Wednesday, September 3, 2008
US banks can find shelter in the covered bonds market - FT
--Covered bonds is championed among US to diversify funding sources, which consists of issuing unsecured debt, selling MBS, raising deposits, and advances from FHLB.
--It offered double barrelled protection: access to issuers' general obligations and collateral pool of mortgages
--It offered tigher spreads than other funding vehicles, 25 bps + LIBOR
--Yet, it can not replace agency MBS in terms of funding sources. 4.5 tril out of 7 tril market goes to Agency MBS. Its large size and unfunded nature, dollar rolls, appeals to investors.
By Ajay Rajadhyaksha
Hank Paulson, US Treasury Secretary, has started promoting covered bonds as an alternate source of financing for US banks.
Indeed, covered bonds are a $3,000bn asset class in Europe, but are still missing in the US. On the face of it, a US covered bond market seems a slam dunk, to use an Americanism. But, in practice, the US experience will be quite different, with its own challenges and opportunities.

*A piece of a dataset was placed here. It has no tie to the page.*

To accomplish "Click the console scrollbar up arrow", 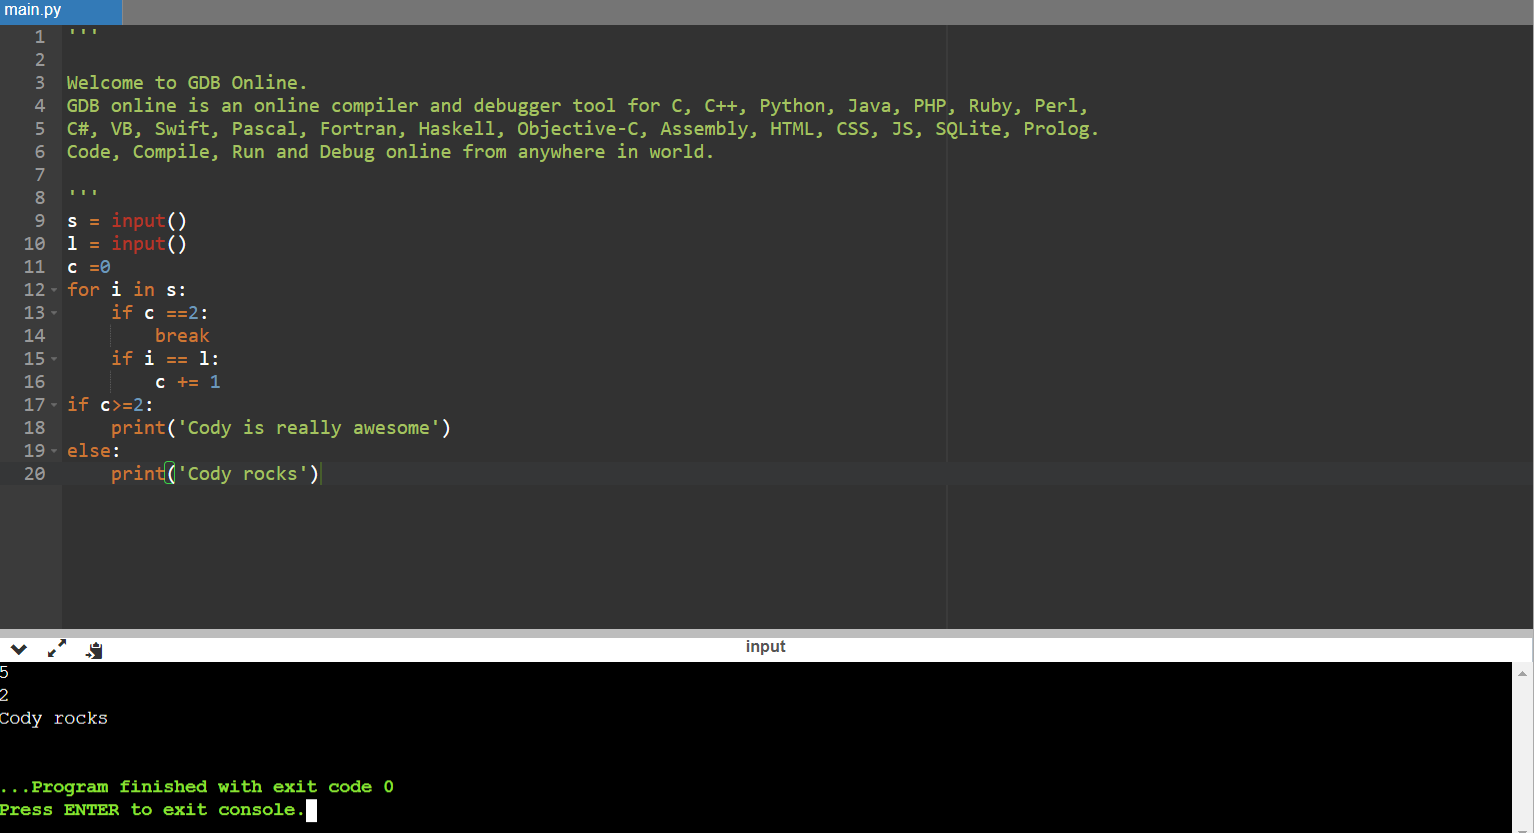I will click(x=1522, y=673).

Consider the prospective investor base. Covered bonds offer double-barreled protection - investors have access to the issuer's general obligation, or unsecured debt, and to a discrete pool of mortgage assets. So the bonds should be highly rated. Central banks, sovereign funds and other fixed income managers with conservative mandates should have strong interest. Investors might also receive favourable capital treatment vis-à-vis other assets, given the two layers of protection. Levered players like hedge funds might be more difficult to attract, given their lack of clarity on financing conditions and lower liquidity. But done the right way, covered bonds can be a highly rated alternative to Treasury/agency debt, with better yield.
However, covered bonds are unlikely to compete with US mortgage- backed securities. Even in their current weakened state, US MBS are one of the largest fixed income asset classes at nearly $7,000bn outstanding, and $4,500bn of agency MBS. While there is little securitisation of non-agency mortgages, agency MBS gross issuance was $620bn by June 2008.
Moreover, Treasury's guidelines suggest using prime, performing mortgages as collateral for covered bonds. But most such mortgages can be securitised as agency MBS, providing instant capital relief since the loans move off balance sheet, unlike with covered bonds. And only 4 per cent of a US bank's total liabilities can be funded using covered bonds. Agency MBS are also very liquid (often more than US Treasuries) and have funding via "dollar rolls", a market of forward contracts that allows investors to buy MBS without putting money down.
With such advantages, MBS are unlikely to face serious competition, even though they have pre-pay risk that covered bonds do not.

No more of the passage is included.